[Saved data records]
· · · · · · ·
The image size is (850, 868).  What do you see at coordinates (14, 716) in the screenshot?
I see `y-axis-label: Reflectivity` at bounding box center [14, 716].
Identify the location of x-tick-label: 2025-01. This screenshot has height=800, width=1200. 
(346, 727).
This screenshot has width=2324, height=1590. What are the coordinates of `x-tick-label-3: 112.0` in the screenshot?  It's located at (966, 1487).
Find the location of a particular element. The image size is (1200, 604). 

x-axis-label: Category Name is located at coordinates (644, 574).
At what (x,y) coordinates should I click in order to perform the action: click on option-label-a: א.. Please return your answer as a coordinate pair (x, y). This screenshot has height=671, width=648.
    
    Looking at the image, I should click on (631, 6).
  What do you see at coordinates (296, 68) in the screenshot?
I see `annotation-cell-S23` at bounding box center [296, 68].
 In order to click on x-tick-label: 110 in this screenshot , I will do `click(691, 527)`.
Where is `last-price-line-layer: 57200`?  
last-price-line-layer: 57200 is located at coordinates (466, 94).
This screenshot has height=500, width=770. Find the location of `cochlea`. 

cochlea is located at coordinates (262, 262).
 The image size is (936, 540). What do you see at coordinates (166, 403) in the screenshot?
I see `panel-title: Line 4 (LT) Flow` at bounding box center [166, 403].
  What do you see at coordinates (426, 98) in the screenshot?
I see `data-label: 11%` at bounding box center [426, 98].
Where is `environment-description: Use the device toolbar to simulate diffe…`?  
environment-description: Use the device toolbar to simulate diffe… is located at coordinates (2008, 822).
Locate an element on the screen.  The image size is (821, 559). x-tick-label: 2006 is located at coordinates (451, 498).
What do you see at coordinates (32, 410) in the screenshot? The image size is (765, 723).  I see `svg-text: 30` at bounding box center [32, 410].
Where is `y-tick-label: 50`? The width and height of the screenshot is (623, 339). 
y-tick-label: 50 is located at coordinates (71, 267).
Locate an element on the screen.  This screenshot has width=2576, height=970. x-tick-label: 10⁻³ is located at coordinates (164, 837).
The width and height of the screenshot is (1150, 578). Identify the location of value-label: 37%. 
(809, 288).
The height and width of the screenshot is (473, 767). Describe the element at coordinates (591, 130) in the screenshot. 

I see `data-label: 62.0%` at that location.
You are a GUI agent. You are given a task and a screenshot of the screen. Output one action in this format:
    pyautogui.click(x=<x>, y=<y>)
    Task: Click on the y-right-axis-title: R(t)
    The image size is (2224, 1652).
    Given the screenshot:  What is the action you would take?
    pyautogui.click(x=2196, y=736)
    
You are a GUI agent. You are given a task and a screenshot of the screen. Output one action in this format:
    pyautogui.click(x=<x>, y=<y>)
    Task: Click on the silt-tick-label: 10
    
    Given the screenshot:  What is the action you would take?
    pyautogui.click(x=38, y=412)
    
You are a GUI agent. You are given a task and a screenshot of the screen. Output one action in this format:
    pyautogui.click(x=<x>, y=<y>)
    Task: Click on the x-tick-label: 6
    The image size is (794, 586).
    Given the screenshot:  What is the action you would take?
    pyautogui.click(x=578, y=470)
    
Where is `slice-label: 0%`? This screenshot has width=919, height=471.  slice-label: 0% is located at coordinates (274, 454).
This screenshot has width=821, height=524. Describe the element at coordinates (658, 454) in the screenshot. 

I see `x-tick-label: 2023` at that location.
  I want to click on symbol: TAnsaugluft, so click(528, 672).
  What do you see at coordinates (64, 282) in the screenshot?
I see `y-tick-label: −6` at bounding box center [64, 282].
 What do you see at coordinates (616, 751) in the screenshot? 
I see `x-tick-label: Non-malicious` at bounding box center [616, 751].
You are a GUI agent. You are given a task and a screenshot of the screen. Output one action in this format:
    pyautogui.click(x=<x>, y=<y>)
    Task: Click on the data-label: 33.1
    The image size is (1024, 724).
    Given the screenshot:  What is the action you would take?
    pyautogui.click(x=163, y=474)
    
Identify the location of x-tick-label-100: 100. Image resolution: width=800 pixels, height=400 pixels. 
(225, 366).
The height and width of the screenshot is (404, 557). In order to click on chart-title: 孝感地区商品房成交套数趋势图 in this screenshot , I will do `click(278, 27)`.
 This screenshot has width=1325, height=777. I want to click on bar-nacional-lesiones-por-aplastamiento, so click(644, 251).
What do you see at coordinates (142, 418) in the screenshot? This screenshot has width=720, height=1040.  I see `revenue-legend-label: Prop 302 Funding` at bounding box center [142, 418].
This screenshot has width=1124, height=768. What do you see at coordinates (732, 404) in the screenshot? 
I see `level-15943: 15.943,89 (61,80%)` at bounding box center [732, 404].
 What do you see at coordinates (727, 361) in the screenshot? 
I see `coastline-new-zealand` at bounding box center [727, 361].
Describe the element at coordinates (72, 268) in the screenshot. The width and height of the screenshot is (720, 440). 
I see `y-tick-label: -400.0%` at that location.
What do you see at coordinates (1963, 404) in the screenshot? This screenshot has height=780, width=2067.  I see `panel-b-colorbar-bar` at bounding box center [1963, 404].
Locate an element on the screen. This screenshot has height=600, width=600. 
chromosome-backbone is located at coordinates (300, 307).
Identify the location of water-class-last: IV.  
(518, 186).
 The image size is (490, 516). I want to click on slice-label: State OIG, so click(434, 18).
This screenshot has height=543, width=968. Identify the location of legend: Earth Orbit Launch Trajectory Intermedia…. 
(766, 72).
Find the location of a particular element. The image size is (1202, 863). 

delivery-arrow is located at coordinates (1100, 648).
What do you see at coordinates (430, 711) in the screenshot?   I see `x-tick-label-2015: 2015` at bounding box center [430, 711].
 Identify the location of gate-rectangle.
· · · · · · ·
(Problem statement):
Turn all of the records above into a Markdown table with the columns Row and Line. Put each non-blank line in its own numbered row and leave out the blank lines.

(Exercise answer):
| Row | Line |
|---|---|
| 1 | The image size is (850, 868).  What do you see at coordinates (14, 716) in the screenshot? |
| 2 | I see `y-axis-label: Reflectivity` at bounding box center [14, 716]. |
| 3 | Identify the location of x-tick-label: 2025-01. This screenshot has height=800, width=1200.  |
| 4 | (346, 727). |
| 5 | This screenshot has width=2324, height=1590. What are the coordinates of `x-tick-label-3: 112.0` in the screenshot?  It's located at (966, 1487). |
| 6 | Find the location of a particular element. The image size is (1200, 604).  |
| 7 | x-axis-label: Category Name is located at coordinates (644, 574). |
| 8 | At what (x,y) coordinates should I click in order to perform the action: click on option-label-a: א.. Please return your answer as a coordinate pair (x, y). This screenshot has height=671, width=648. |
| 9 |     Looking at the image, I should click on (631, 6). |
| 10 |   What do you see at coordinates (296, 68) in the screenshot? |
| 11 | I see `annotation-cell-S23` at bounding box center [296, 68]. |
| 12 |  In order to click on x-tick-label: 110 in this screenshot , I will do `click(691, 527)`. |
| 13 | Where is `last-price-line-layer: 57200`?   |
| 14 | last-price-line-layer: 57200 is located at coordinates (466, 94). |
| 15 | This screenshot has height=500, width=770. Find the location of `cochlea`.  |
| 16 | cochlea is located at coordinates (262, 262). |
| 17 |  The image size is (936, 540). What do you see at coordinates (166, 403) in the screenshot? |
| 18 | I see `panel-title: Line 4 (LT) Flow` at bounding box center [166, 403]. |
| 19 |   What do you see at coordinates (426, 98) in the screenshot? |
| 20 | I see `data-label: 11%` at bounding box center [426, 98]. |
| 21 | Where is `environment-description: Use the device toolbar to simulate diffe…`?   |
| 22 | environment-description: Use the device toolbar to simulate diffe… is located at coordinates (2008, 822). |
| 23 | Locate an element on the screen.  The image size is (821, 559). x-tick-label: 2006 is located at coordinates (451, 498). |
| 24 | What do you see at coordinates (32, 410) in the screenshot? The image size is (765, 723).  I see `svg-text: 30` at bounding box center [32, 410]. |
| 25 | Where is `y-tick-label: 50`? The width and height of the screenshot is (623, 339).  |
| 26 | y-tick-label: 50 is located at coordinates (71, 267). |
| 27 | Locate an element on the screen.  This screenshot has width=2576, height=970. x-tick-label: 10⁻³ is located at coordinates (164, 837). |
| 28 | The width and height of the screenshot is (1150, 578). Identify the location of value-label: 37%.  |
| 29 | (809, 288). |
| 30 | The height and width of the screenshot is (473, 767). Describe the element at coordinates (591, 130) in the screenshot.  |
| 31 | I see `data-label: 62.0%` at that location. |
| 32 | You are a GUI agent. You are given a task and a screenshot of the screen. Output one action in this format: |
| 33 |     pyautogui.click(x=<x>, y=<y>) |
| 34 |     Task: Click on the y-right-axis-title: R(t) |
| 35 |     The image size is (2224, 1652). |
| 36 |     Given the screenshot:  What is the action you would take? |
| 37 |     pyautogui.click(x=2196, y=736) |
| 38 | You are a GUI agent. You are given a task and a screenshot of the screen. Output one action in this format: |
| 39 |     pyautogui.click(x=<x>, y=<y>) |
| 40 |     Task: Click on the silt-tick-label: 10 |
| 41 |     Given the screenshot:  What is the action you would take? |
| 42 |     pyautogui.click(x=38, y=412) |
| 43 | You are a GUI agent. You are given a task and a screenshot of the screen. Output one action in this format: |
| 44 |     pyautogui.click(x=<x>, y=<y>) |
| 45 |     Task: Click on the x-tick-label: 6 |
| 46 |     The image size is (794, 586). |
| 47 |     Given the screenshot:  What is the action you would take? |
| 48 |     pyautogui.click(x=578, y=470) |
| 49 | Where is `slice-label: 0%`? This screenshot has width=919, height=471.  slice-label: 0% is located at coordinates (274, 454). |
| 50 | This screenshot has width=821, height=524. Describe the element at coordinates (658, 454) in the screenshot.  |
| 51 | I see `x-tick-label: 2023` at that location. |
| 52 |   I want to click on symbol: TAnsaugluft, so click(528, 672). |
| 53 |   What do you see at coordinates (64, 282) in the screenshot? |
| 54 | I see `y-tick-label: −6` at bounding box center [64, 282]. |
| 55 |  What do you see at coordinates (616, 751) in the screenshot?  |
| 56 | I see `x-tick-label: Non-malicious` at bounding box center [616, 751]. |
| 57 | You are a GUI agent. You are given a task and a screenshot of the screen. Output one action in this format: |
| 58 |     pyautogui.click(x=<x>, y=<y>) |
| 59 |     Task: Click on the data-label: 33.1 |
| 60 |     The image size is (1024, 724). |
| 61 |     Given the screenshot:  What is the action you would take? |
| 62 |     pyautogui.click(x=163, y=474) |
| 63 | Identify the location of x-tick-label-100: 100. Image resolution: width=800 pixels, height=400 pixels.  |
| 64 | (225, 366). |
| 65 | The height and width of the screenshot is (404, 557). In order to click on chart-title: 孝感地区商品房成交套数趋势图 in this screenshot , I will do `click(278, 27)`. |
| 66 |  This screenshot has width=1325, height=777. I want to click on bar-nacional-lesiones-por-aplastamiento, so click(644, 251). |
| 67 | What do you see at coordinates (142, 418) in the screenshot? This screenshot has width=720, height=1040.  I see `revenue-legend-label: Prop 302 Funding` at bounding box center [142, 418]. |
| 68 | This screenshot has width=1124, height=768. What do you see at coordinates (732, 404) in the screenshot?  |
| 69 | I see `level-15943: 15.943,89 (61,80%)` at bounding box center [732, 404]. |
| 70 |  What do you see at coordinates (727, 361) in the screenshot?  |
| 71 | I see `coastline-new-zealand` at bounding box center [727, 361]. |
| 72 | Describe the element at coordinates (72, 268) in the screenshot. The width and height of the screenshot is (720, 440).  |
| 73 | I see `y-tick-label: -400.0%` at that location. |
| 74 | What do you see at coordinates (1963, 404) in the screenshot? This screenshot has height=780, width=2067.  I see `panel-b-colorbar-bar` at bounding box center [1963, 404]. |
| 75 | Locate an element on the screen. This screenshot has height=600, width=600.  |
| 76 | chromosome-backbone is located at coordinates (300, 307). |
| 77 | Identify the location of water-class-last: IV.   |
| 78 | (518, 186). |
| 79 |  The image size is (490, 516). I want to click on slice-label: State OIG, so click(434, 18). |
| 80 | This screenshot has height=543, width=968. Identify the location of legend: Earth Orbit Launch Trajectory Intermedia….  |
| 81 | (766, 72). |
| 82 | Find the location of a particular element. The image size is (1202, 863).  |
| 83 | delivery-arrow is located at coordinates (1100, 648). |
| 84 | What do you see at coordinates (430, 711) in the screenshot?   I see `x-tick-label-2015: 2015` at bounding box center [430, 711]. |
| 85 |  Identify the location of gate-rectangle. |